▶ Instructions to follow: No pictures belong in the copy. Reproduce exactly the lines beginning at the line containing "Open the Документы (3) bottom tab" and continuing to the end of the entries below.

▶ Records for processing:
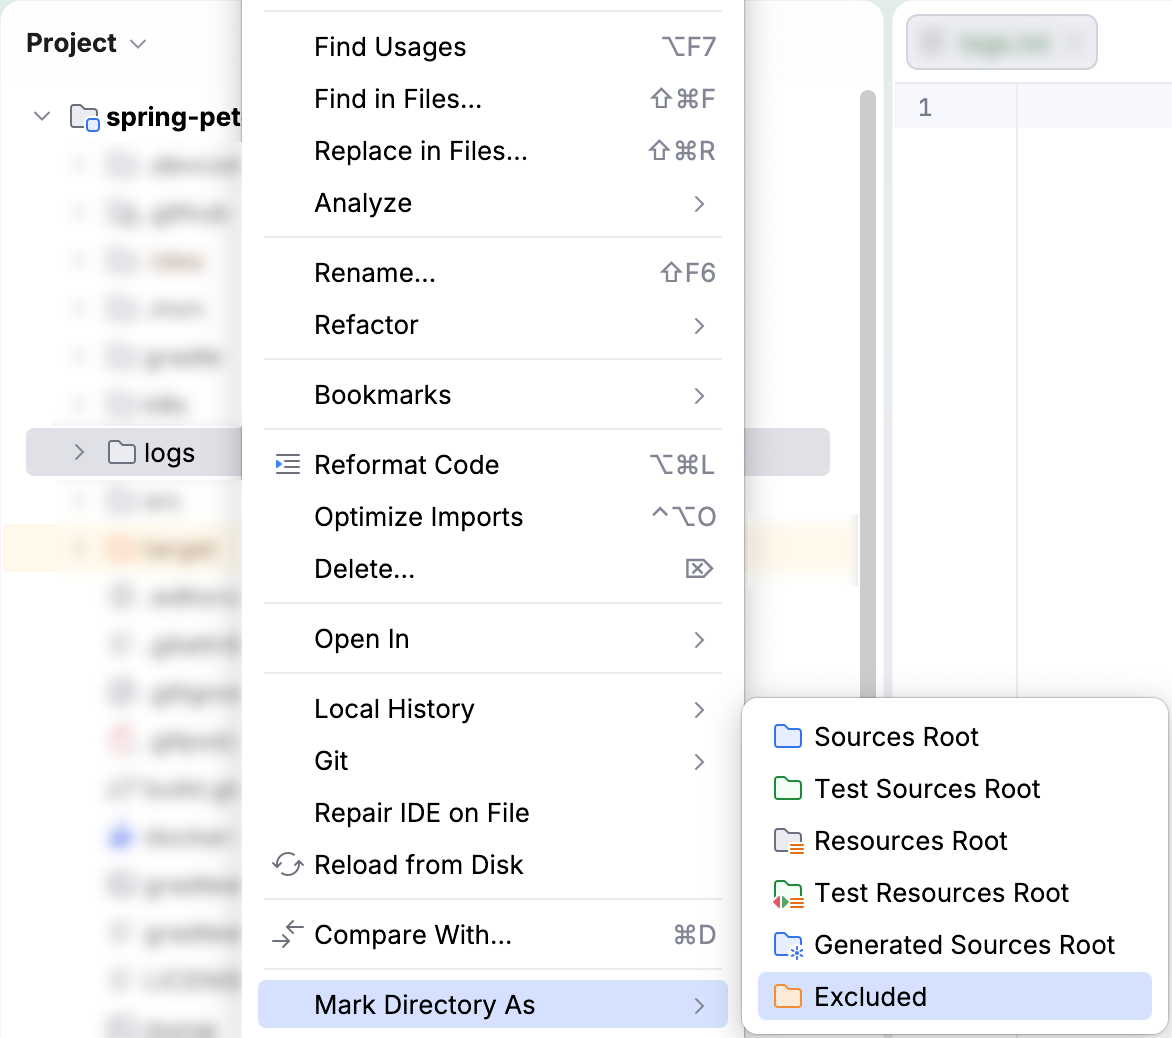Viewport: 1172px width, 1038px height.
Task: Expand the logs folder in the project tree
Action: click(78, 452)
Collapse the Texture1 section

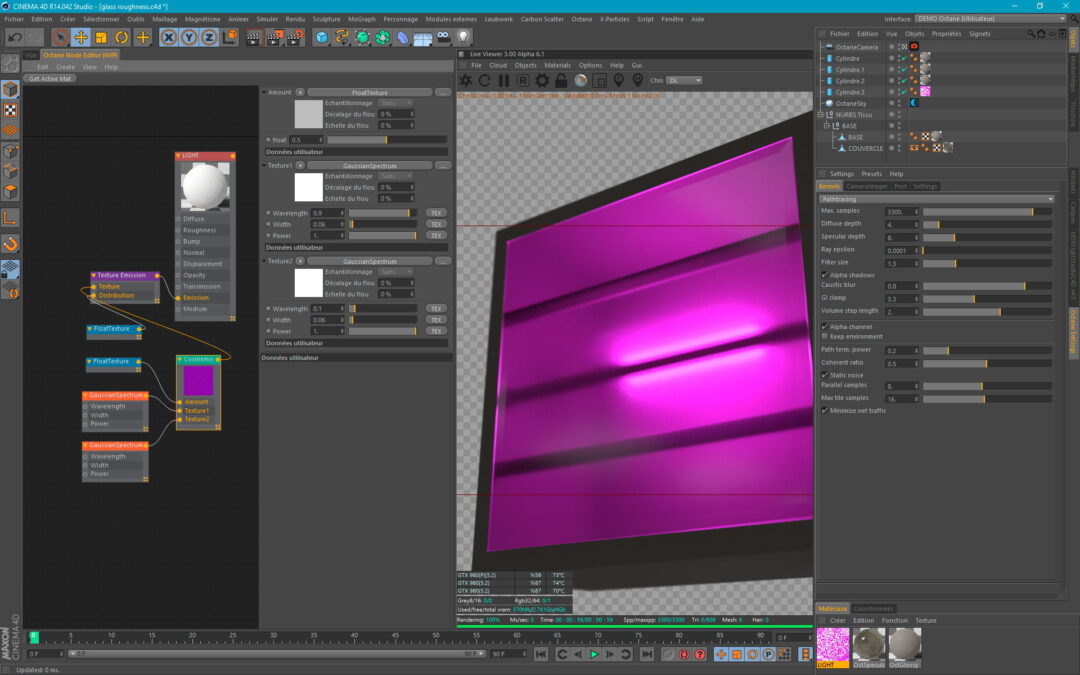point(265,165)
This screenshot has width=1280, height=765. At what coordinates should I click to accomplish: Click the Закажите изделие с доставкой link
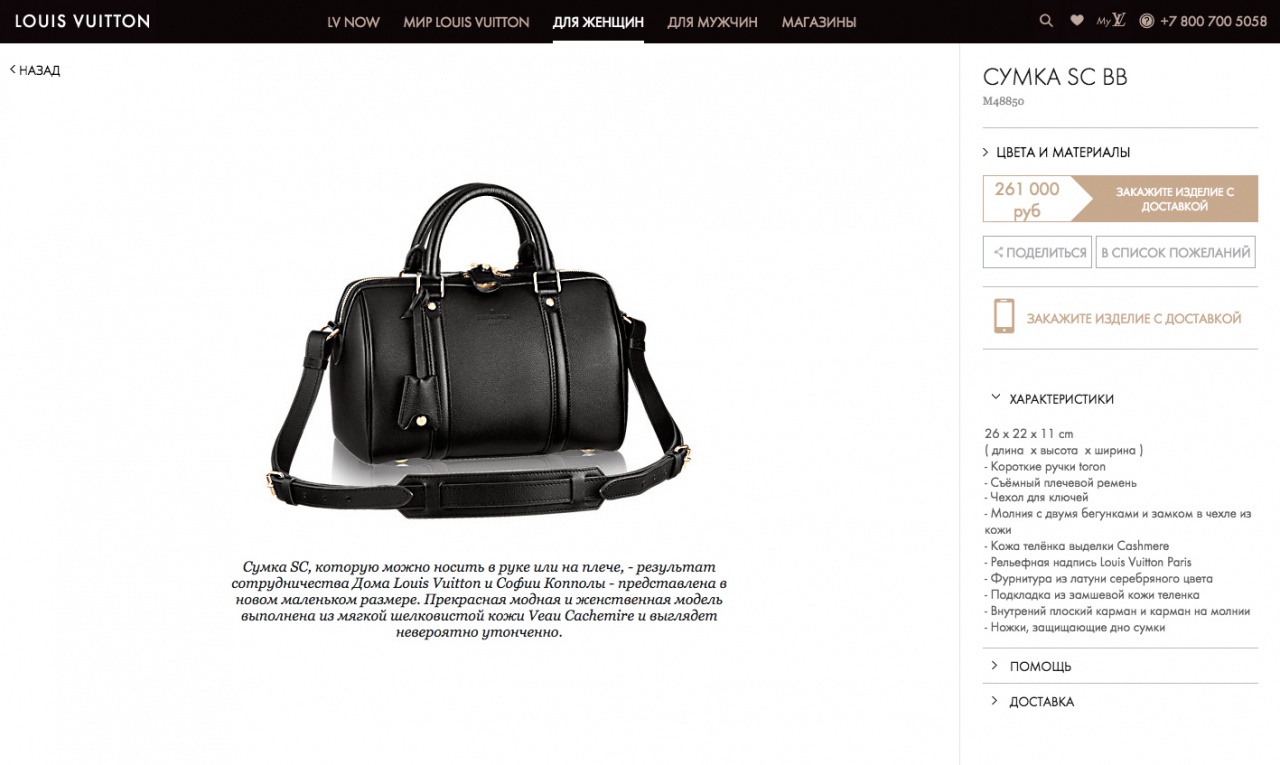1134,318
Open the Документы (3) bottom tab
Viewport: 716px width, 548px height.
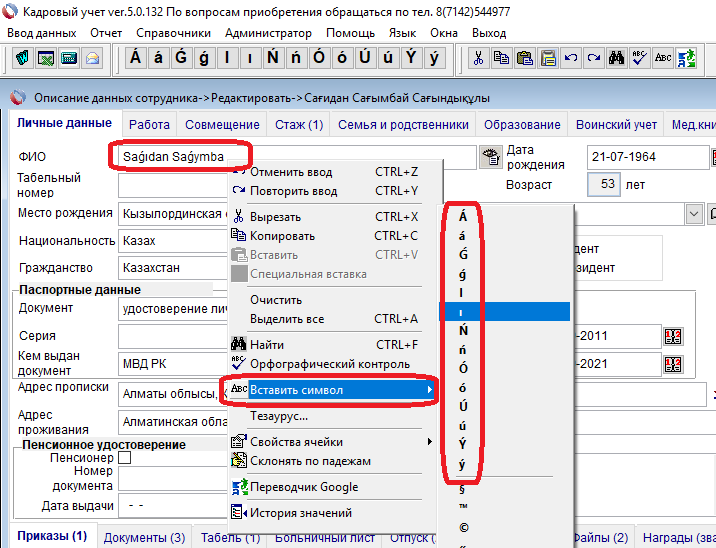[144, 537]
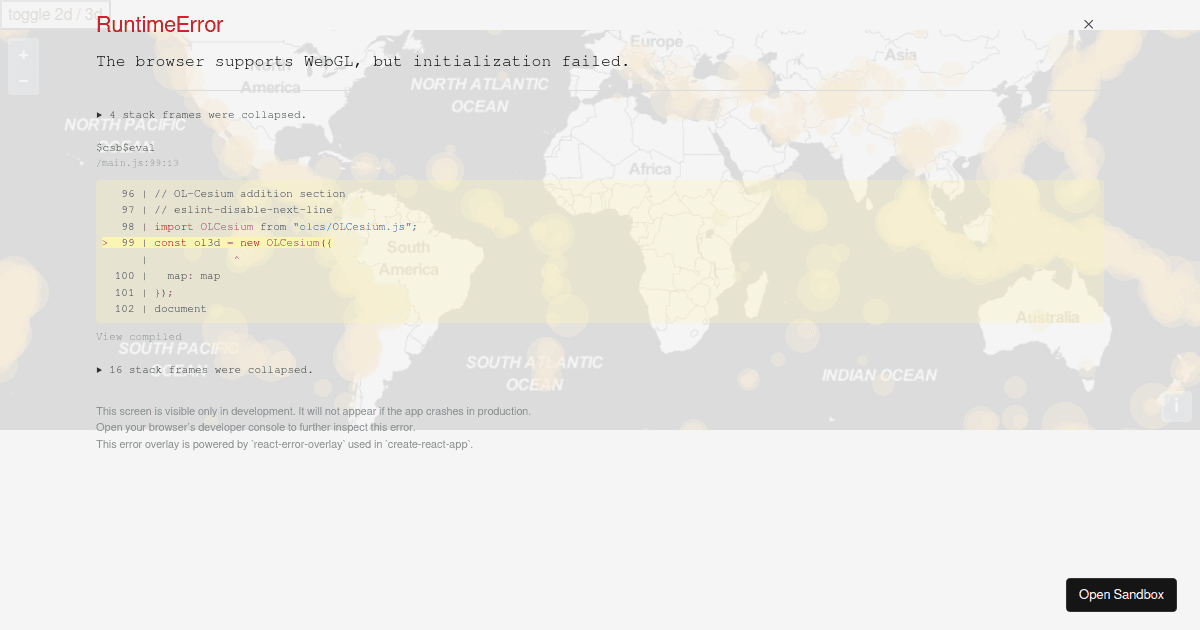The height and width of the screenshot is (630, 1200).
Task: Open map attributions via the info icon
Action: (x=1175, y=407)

▶ Completed task:
Open the Документы (3) bottom tab
Viewport: 716px width, 548px height.
[144, 537]
The height and width of the screenshot is (630, 1200).
Task: Open map attributions via the info icon
Action: (x=1175, y=407)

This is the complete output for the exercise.